Study characteristics and data outcomes from every study were recorded in a data extraction form. Data extraction was independently conducted by two researchers, CK and SP. A third researcher, CMS, was consulted to resolve disagreements through open discussion. The following data regarding study characteristics and outcomes were extracted from every included study: First author, publication year, country of origin, type of samples, number of BC samples, most prevalent BC histological type, mean/median patient age, number of HPV+ BC samples and most prevalent HPV type in patients with BC.

Quality assessment

The quality of included studies was evaluated using the Critical Appraisal Skills Program Case Control Study Checklist (Table SI) (24). This list was divided into three sections and contained 11 questions on validity, effect and generalizability of the study. Every question could be answered with a ‘Yes (Y)’, a ‘No (N)’, or an ‘I can't tell (?)’. Every ‘Y’ counted as 1 point, while ‘N’ and ‘?’ counted as 0 points. A score range of 0–4 indicated low quality, 5–7 indicated moderate quality and 8–11 high quality. Only high and moderate quality papers were included in the present meta-analysis. CK and SP independently evaluated the quality of the included studies. Disagreements were resolved by discussion with CMS and KD.

Statistical analysis

Odds ratios (ORs) with 95% confidence intervals (CIs) were implemented as measures of strength association for every case-control study. Heterogeneity of the included studies was analyzed using the Q-test, which quantitatively evaluates whether such heterogeneity affected the results. Heterogeneity was quantified using the I2-test. According to the Cochrane Handbook for Systematic Reviews of Interventions (version 6.3) (25), an I2 range of 0–40% implied that heterogeneity might not be significant, an I2 range of 30–60% may have represented moderate heterogeneity, an I2 range of 50–90% may have represented substantial heterogeneity and an I2 range of 75–100% indicated considerable heterogeneity of studies. When studies demonstrated moderate heterogeneity (I2>50%), the random-effects model was used for analysis. Therefore, due to the several differences of subjects among the included case-control studies, such as ethnicity of participants and PCR methodology, data analysis was performed using the random-effects model. The meta-analysis was conducted using MedCalc (version 20.210; MedCalc Software Ltd.), which combined effect size and created a forest plot. To evaluate the influence of individual studies on the overall estimate, sensitivity analysis was performed. Egger's linear regression test was used to evaluate potential publication bias. P<0.05 was considered to indicate a statistically significant difference.

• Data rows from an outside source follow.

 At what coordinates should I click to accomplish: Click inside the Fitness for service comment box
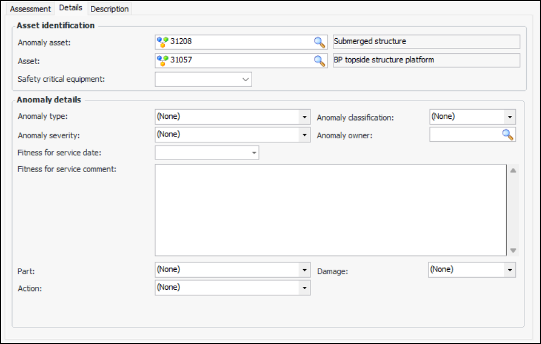click(x=330, y=210)
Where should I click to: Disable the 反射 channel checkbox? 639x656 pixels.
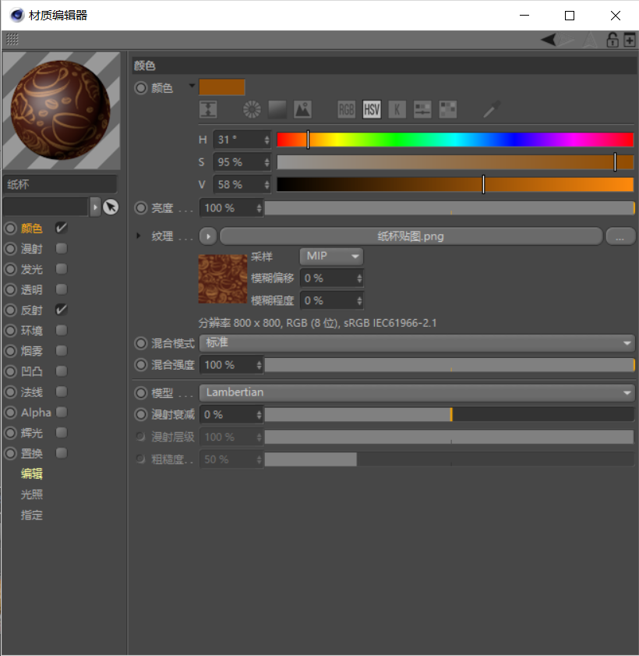pyautogui.click(x=62, y=310)
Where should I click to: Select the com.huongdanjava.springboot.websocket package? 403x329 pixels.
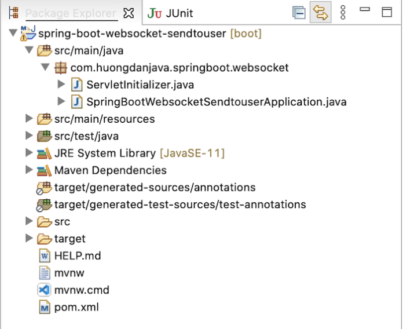point(179,68)
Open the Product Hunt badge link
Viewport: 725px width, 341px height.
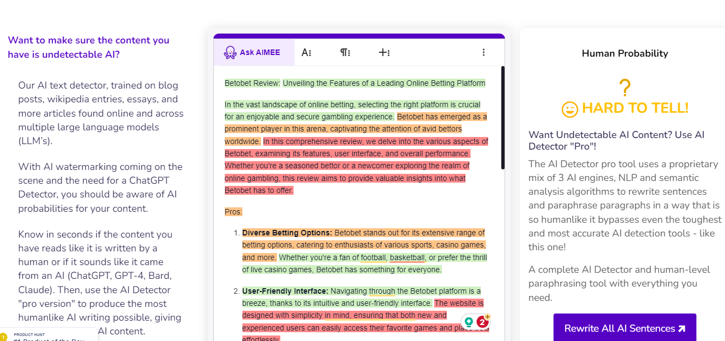[x=49, y=334]
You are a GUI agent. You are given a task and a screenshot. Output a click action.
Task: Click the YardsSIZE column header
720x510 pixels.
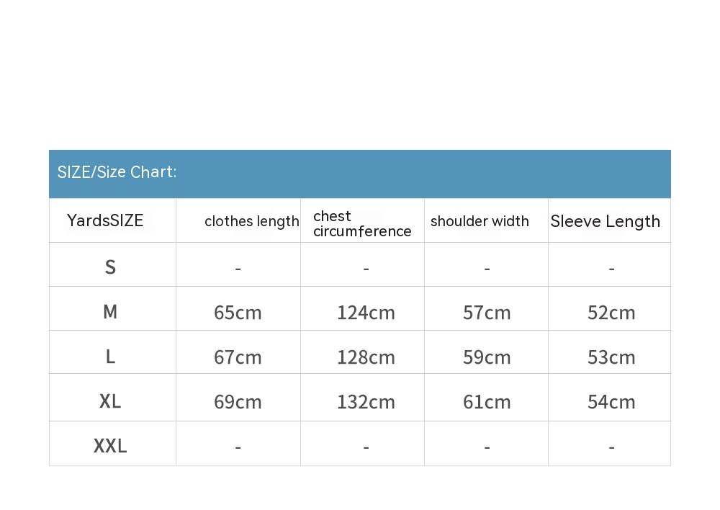point(105,221)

Collection and selection of studies

A PRISMA flowchart of the study selection is depicted in Fig. S1. A total of 159 records, 142 from PubMed and 17 from SCOPUS databases, were initially identified. Using the Deduplicator tool (23), five duplicates were removed by browsing titles and abstracts. No further records were manually retrieved from reference lists. The remaining 154 articles were assessed for eligibility, and 79 of them were excluded using the title and abstract because they were not pertinent to the search. The remaining 75 articles were then assessed for eligibility, and 52 records were excluded based on the aforementioned exclusion criteria (Table SII) (4,9,10,14,19,2673). The final step of eligibility criteria implementation (Table SIII) resulted in a total of 23 original case-control studies being included in the present meta-analysis (Table SIV).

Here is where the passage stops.